Barahona: si torna a scuola!
23.09.2011Dalla bellissima città di Barahona, località del Meridione affacciata sul Mar dei Caraibi, nella Repubblica Domenicana, il saluto affettuoso dei bambini agli amici adottanti. Grazie alla vostra costante generosità - scrive Suor Angela Michelon, responsabile SAD - il pagamento mensile della retta scolastica e l'acquisto di cancelleria e altro materiale didattico è finalmente possibile. Uniformi e zaini vengono consegnati per gli alunni della scuola durante la cerimonia di apertura delle lezioni, presso il salone delle Figlie di Maria Ausiliatrice.
Tra le altre forme di assistenza: un ticket mensile del valore di $ 500 pesos dominicani per l'acquisto di cibo e bevande e, in occasione del Natale, $500 pesos dominicani sono destinati alla fornitura di materiale di vestiario e calzature.
Grazie a voi, cari adottanti - sottolinea ancora suor Angela - possiamo promuovere attività diversificate e stimolanti nell'ambito dell'istruzione e della formazione scolastica.
Conoscere gli usi, i costumi, i problemi socio-politici di un paese aiuterà a comprendere le esigenze della gente offrendo interventi mirati e proficui per la loro crescita.
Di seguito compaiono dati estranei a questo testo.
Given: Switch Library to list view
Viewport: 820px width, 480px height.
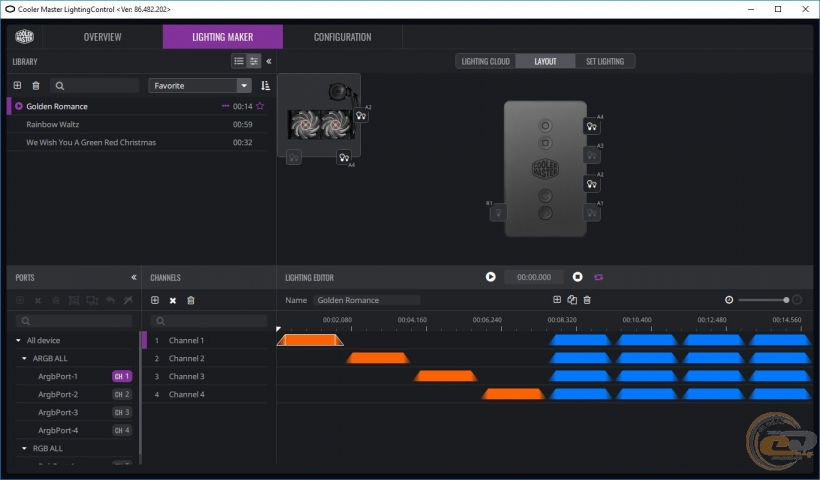Looking at the screenshot, I should [238, 61].

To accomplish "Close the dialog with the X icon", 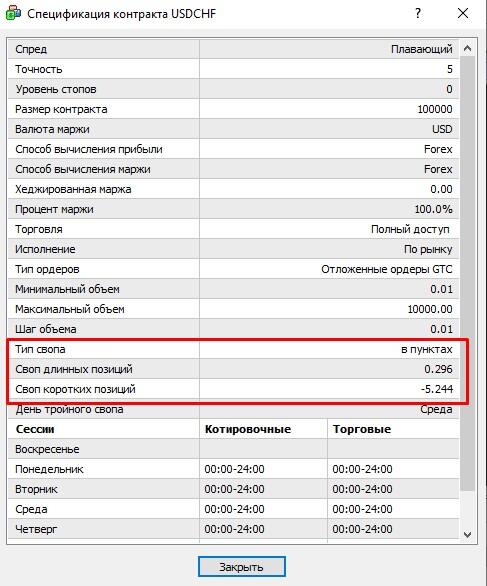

Utile sapere, per esempio che molte bambine nella Repubblica Dominicana cominciano molto presto a lavorare come domestiche in case di terzi e sono obbligate a vivere lontane dalla propria famiglia. In cambio di denaro, nella maggior parte dei casi, ricevono "ropa y comida", vestiti e cibo. Conciliare studio e lavoro non è cosa da poco! Spesso non hanno aspettative per il futuro e l'unico obiettivo da perseguire è la sopravvivenza.
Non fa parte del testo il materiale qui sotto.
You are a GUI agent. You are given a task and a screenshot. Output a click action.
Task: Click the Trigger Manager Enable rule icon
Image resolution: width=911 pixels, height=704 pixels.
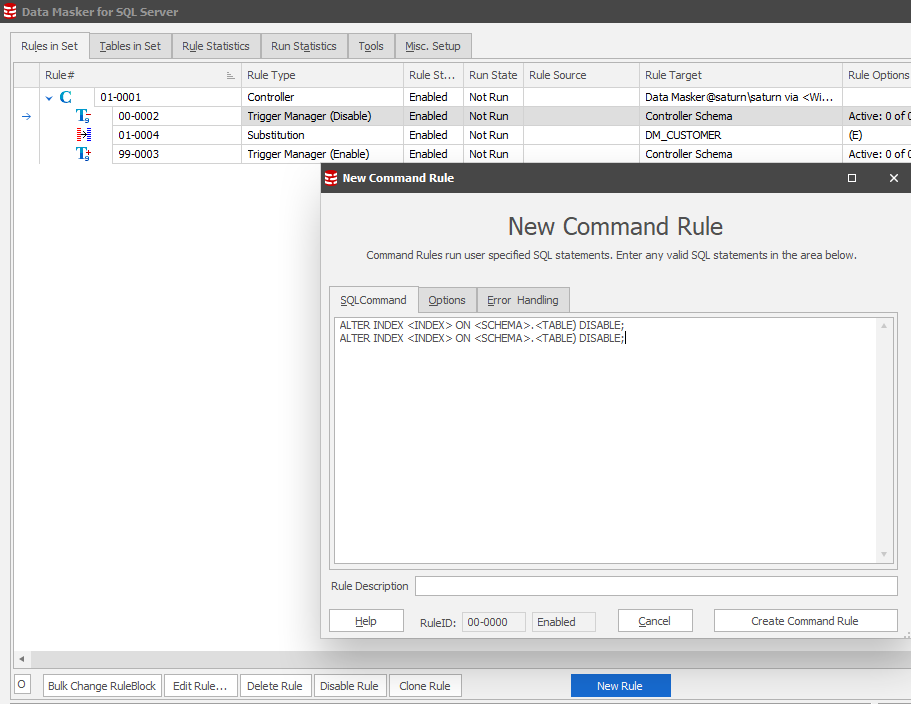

I bambini invece durante i mesi della "zafra", il tempo del raccolto vengono iniziati, come tagliatori o picadores, al lavoro nei campi di canna da zucchero, una vera e propria risorsa per il paese da oltre un secolo. Solo dopo lunghe ore di estenuante lavoro e sotto la sferza di un sole cocente, i cosiddetti "braciados" tornano nelle loro "bateys", piccoli villaggi, una sorta di baraccopoli con catapecchie di legno senza luce elettrica, né acqua corrente.
Un'altra fetta di gioventù, soprannominati: "las palomas" vive, invece per strada in compagnia di gatti e colombi ed è sempre esposta al pericolo dello sfruttamento sessuale.
I bambini che vivono un'infanzia travagliata e difficile, spesso si vedono negato l'accesso all'istruzione. A loro disposizione solo scuole improvvisate, sovrappopolate e non riconosciute dal governo. Programmi scolastici lacunosi e di scarso valore formativo per la maggior parte della popolazione.
Aiutare i bambini ad accostarsi al sapere visto come fonte di autorealizzazione è mettere a disposizione dei bambini una scuola fondata sulla centralità della persona, al riparo di un sistema che in parte misconosce l'importanza e il valore dell'istruzione e crea disorientamento tra i giovani, bloccando ogni potenziale significativo di crescita.
Cari adottanti - scrive suor Angela - il sostegno agli studi è, dunque un'iniziativa sempre attuale e giovevole perché "ogni giovane è un candidato alla condizione umana: a farsi uomo" e voi siete parte viva di una realtà sempre più viva e dinamica dove la scuola è di tutti.